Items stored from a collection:
^^^^

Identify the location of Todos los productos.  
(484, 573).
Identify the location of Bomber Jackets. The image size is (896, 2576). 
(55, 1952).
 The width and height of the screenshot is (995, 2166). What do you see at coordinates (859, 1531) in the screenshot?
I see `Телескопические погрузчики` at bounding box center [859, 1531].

^^^^

[Aim] Convert all the items above into a Markdown table with the columns "Row" and "Line," giving each non-blank line its own numbered row.

[Reply]
| Row | Line |
|---|---|
| 1 | Identify the location of Todos los productos.   |
| 2 | (484, 573). |
| 3 | Identify the location of Bomber Jackets. The image size is (896, 2576).  |
| 4 | (55, 1952). |
| 5 |  The width and height of the screenshot is (995, 2166). What do you see at coordinates (859, 1531) in the screenshot? |
| 6 | I see `Телескопические погрузчики` at bounding box center [859, 1531]. |